Left-leaning media outlets claimed that conservatives weaponized plagiarism allegations in an attempt to “trap” former Harvard University President Claudine Gay.
Gay resigned as president of the Ivy League institution on Tuesday following allegations of plagiarism as well as concerns over her testimony to Congress during a hearing on anti-Semitism.
Following her resignation, leftwing outlets placed the blame on conservatives for using plagiarism as a “weapon.”
“Harvard president’s resignation highlights new conservative weapon against colleges: plagiarism,” read a headline from the Associated Press.
GIORDANO: DR. GAY– THE EPITOME OF A PROBLEMATIC HIGHER EDUCATION SYSTEM
The Associated Press story claimed that conservatives “ put her career under intense scrutiny in hopes of finding a fatal flaw.”

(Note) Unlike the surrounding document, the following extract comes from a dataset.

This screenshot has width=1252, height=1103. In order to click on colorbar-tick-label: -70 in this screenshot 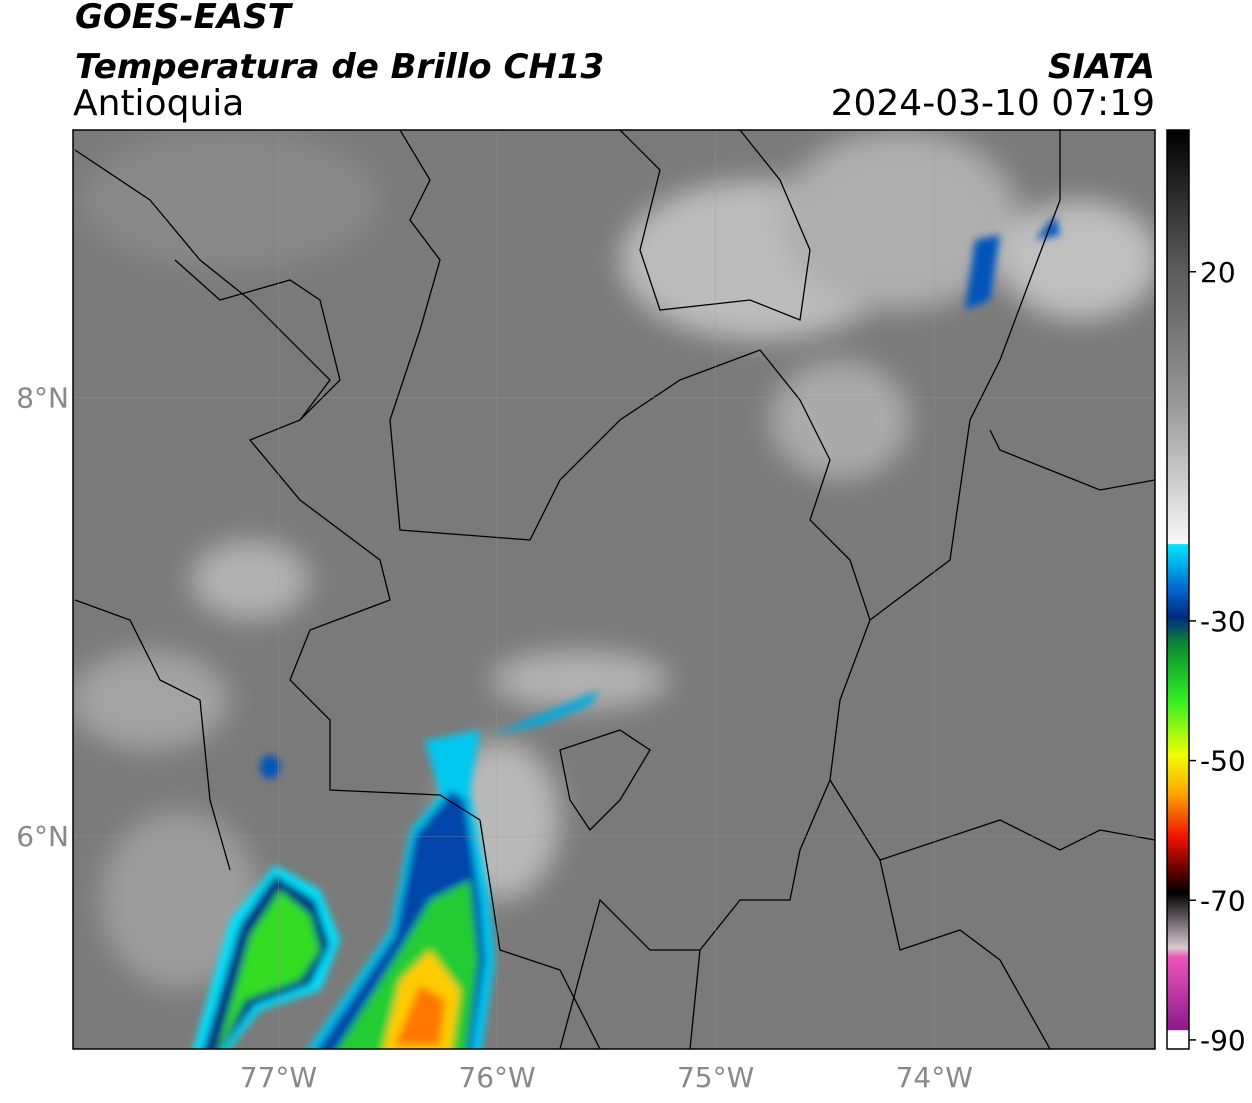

The article specifically references conservative activist Christopher Rufo, claiming that he “helped orchestrate the effort” in Gay’s resignation.
While Gay didn’t specifically reference the allegations, she addressed her commitment to “upholding scholarly rigor.”

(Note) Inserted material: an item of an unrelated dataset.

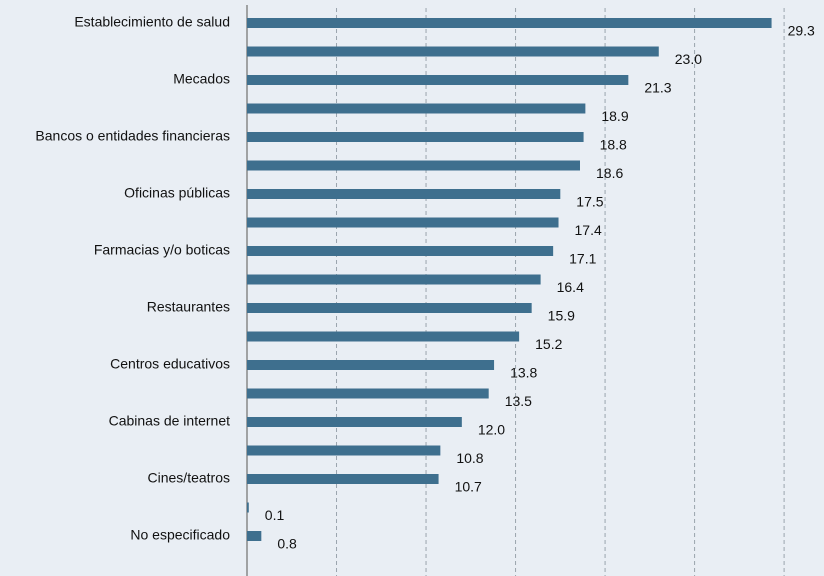 The width and height of the screenshot is (824, 576). I want to click on value-label: 0.1, so click(275, 515).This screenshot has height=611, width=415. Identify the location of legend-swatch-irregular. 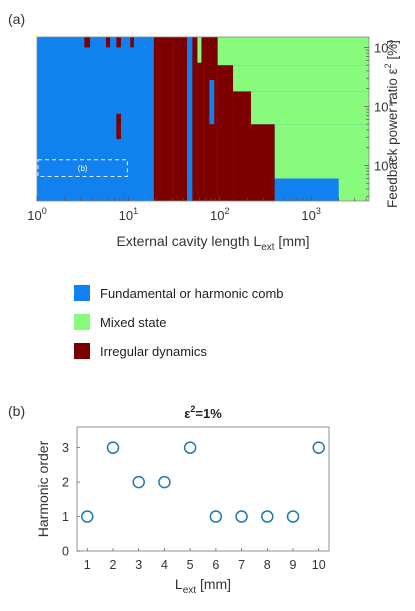
(82, 351).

“Amidst all of this, it has been distressing to have doubt cast on my commitments to confronting hate and to upholding scholarly rigor—two bedrock values that are fundamental to who I am—and frightening to be subjected to personal attacks and threats fueled by racial animus,” Gay wrote.

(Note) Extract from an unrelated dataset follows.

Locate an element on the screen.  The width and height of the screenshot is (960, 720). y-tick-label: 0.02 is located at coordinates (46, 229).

The Associated Press was hardly the only outlet to blame conservatives for Gay’s departure.
[RELATED: Harvard president Claudine Gay resigns]
“Claudine Gay Had to Resign, But She Was Right About the Big Things,” read an opinion piece by the New York Magazine.
“But then the right-wing activist Christopher Rufo and conservative journalist Aaron Sibarium discovered evidence that papers by Gay had violated academic rules of attribution on multiple occasions. Plagiarism is the shorthand for this offense; it is a term that describes a wide array of errors and crimes of vastly different scales. The word generally conjures the notion of intellectual theft — one person makes an original discovery, and another steals it and passes off the work as their own,” Jonathan Chait wrote in the opinion article.
Chait said that Gay’s offenses were “more minor.”
“She sloppily failed to employ correct citations and quotes for her citations. Those errors were not necessary for her advancement. She could have fixed them easily,” he wrote.
Rufo responded to the criticism on X, writing “It’s time for another ‘conservatives pounce’ news cycle.”
“After this, we can refocus on the substance of Claudine Gay’s disastrous presidency and the crisis of university DEI. But be gentle: the libs must first pass through the stage of grief and denial,” Rufo wrote.